SEZIONE DEL DOCUMENTO:
○ ○ ○ ○ ○

Cessione Ramo d’Azienda Illegittima: Sì al Doppio Stipendio per il Lavoratore

Una recente ordinanza della Corte di Cassazione affronta un tema cruciale per i diritti dei lavoratori: le conseguenze di una cessione ramo d’azienda dichiarata illegittima. La pronuncia stabilisce un principio fondamentale: il lavoratore ceduto ha diritto alla retribuzione dall’azienda originaria, senza che da questa possano essere detratti gli stipendi percepiti dalla nuova società. Vediamo nel dettaglio la vicenda e le motivazioni della Corte.

I Fatti del Caso

Un dipendente di una grande società tecnologica veniva trasferito a un’altra azienda a seguito di una cessione di ramo d’azienda. Il lavoratore impugnava l’operazione e il Tribunale la dichiarava illegittima, ordinando la sua riammissione in servizio presso la società cedente. La sentenza veniva confermata in Appello.

A seguito della mancata riammissione, il lavoratore otteneva un decreto ingiuntivo per le retribuzioni non pagate dalla società originaria. Quest’ultima si opponeva, sostenendo che nulla fosse dovuto, dato che il dipendente aveva continuato a lavorare e a essere pagato dalla società cessionaria. Sia il Tribunale che la Corte d’Appello davano ragione al lavoratore, portando l’azienda a ricorrere in Cassazione.

La Decisione della Corte di Cassazione

La Suprema Corte ha rigettato il ricorso dell’azienda, confermando le decisioni dei giudici di merito. Il punto centrale della decisione è che, a seguito della declaratoria di illegittimità della cessione, si vengono a creare due distinti e autonomi rapporti di lavoro.

Le Motivazioni: la Duplicità del Rapporto di Lavoro nella cessione ramo d’azienda

Le motivazioni della Corte si basano su un orientamento giurisprudenziale ormai consolidato, che mira a tutelare pienamente la posizione del lavoratore ingiustamente ceduto. I giudici hanno chiarito diversi aspetti chiave.

Esistenza di Due Rapporti di Lavoro Distinti

La conseguenza principale di una cessione ramo d’azienda illegittima è la seguente:
1. Un rapporto di lavoro de iure (di diritto): Questo rapporto viene ripristinato con il datore di lavoro originario (il cedente) per effetto della sentenza. Da quando il lavoratore offre le sue prestazioni, il datore è obbligato a pagare la retribuzione, anche se rifiuta di farlo lavorare.
2. Un rapporto di lavoro de facto (di fatto): Questo è il rapporto che prosegue con la società cessionaria, dove il lavoratore ha effettivamente prestato la sua attività. Questo rapporto è regolato dall’articolo 2126 del Codice Civile e obbliga il cessionario a retribuire il lavoro svolto.

○ ○ ○ ○ ○

ESTRATTO DEL DATASET:
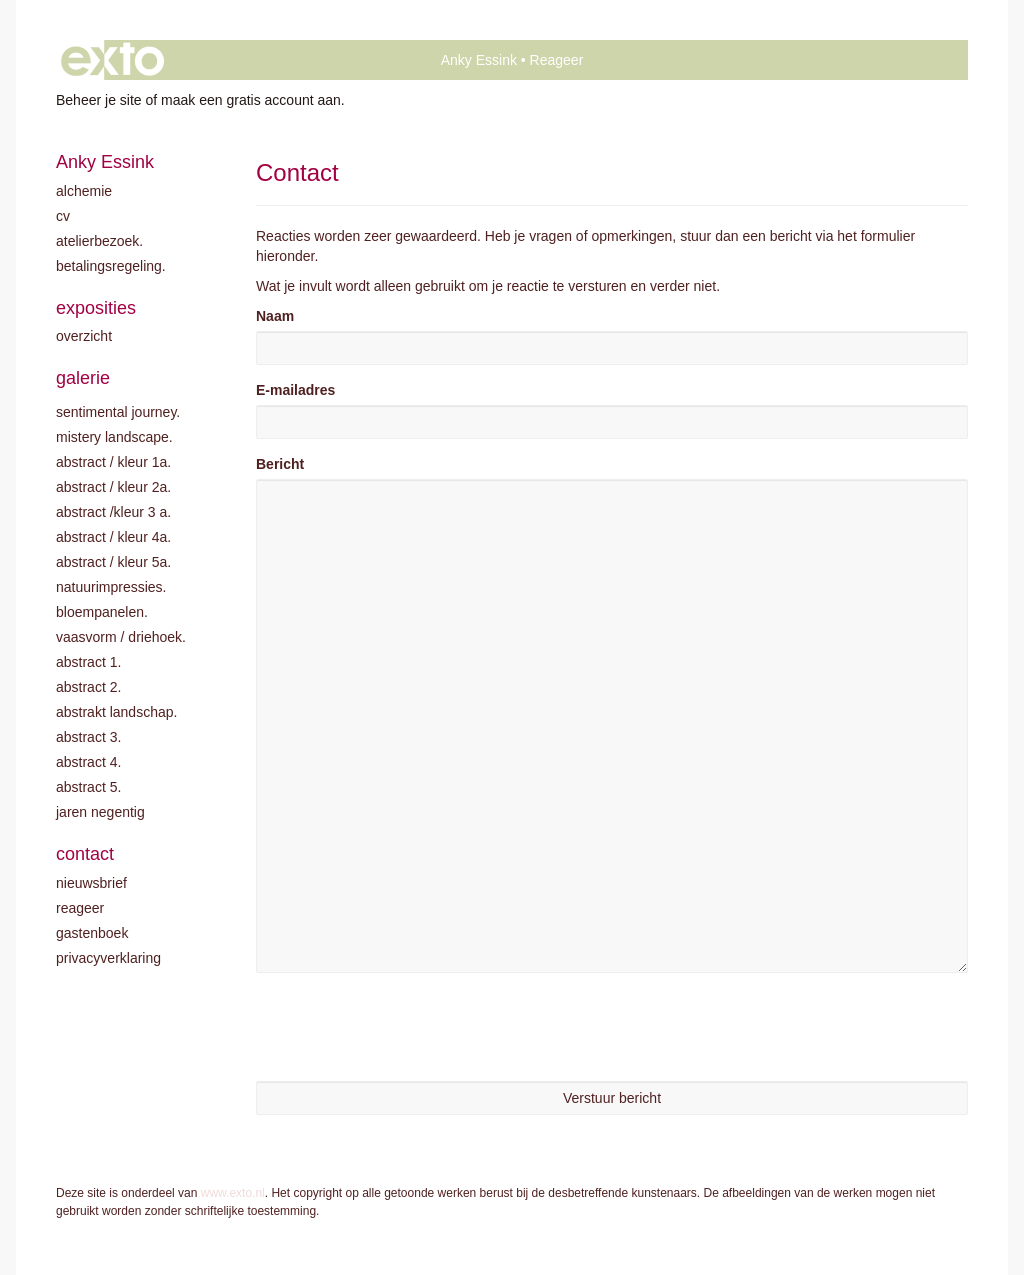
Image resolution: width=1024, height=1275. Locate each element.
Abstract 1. (88, 662)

○ ○ ○ ○ ○

COMPITI DA SVOLGERE:
A: Puoi trascrivere fedelmente il passo dell'articolo sulla cessione illegittima di ramo d'azienda che comincia con "Le Motivazioni: la" e prosegue fino a "diversi aspetti chiave."?
B: Puoi scrivere il seguito dell'articolo sulla cessione illegittima di ramo d'azienda, riprendendo subito dopo l'ultima frase riportata?

RISPOSTE FORNITE:
A:
Le Motivazioni: la Duplicità del Rapporto di Lavoro nella cessione ramo d’azienda

Le motivazioni della Corte si basano su un orientamento giurisprudenziale ormai consolidato, che mira a tutelare pienamente la posizione del lavoratore ingiustamente ceduto. I giudici hanno chiarito diversi aspetti chiave.

B:
Essendo due rapporti distinti, con due datori di lavoro diversi, anche le rispettive obbligazioni retributive sono autonome.

Inapplicabilità della Compensatio Lucri cum Damno

L’azienda cedente sosteneva di poter detrarre quanto percepito dal lavoratore presso il cessionario (aliunde perceptum). La Corte ha respinto questa tesi, affermando che il principio della compensatio lucri cum damno si applica solo in materia di risarcimento del danno. In questo caso, la richiesta del lavoratore non è a titolo di risarcimento, ma a titolo di adempimento di un’obbligazione contrattuale: il pagamento della retribuzione.

Il diritto alla retribuzione sorge dalla messa a disposizione delle energie lavorative, e la mora credendi del datore di lavoro (il suo rifiuto ingiustificato di ricevere la prestazione) non fa venir meno tale obbligo.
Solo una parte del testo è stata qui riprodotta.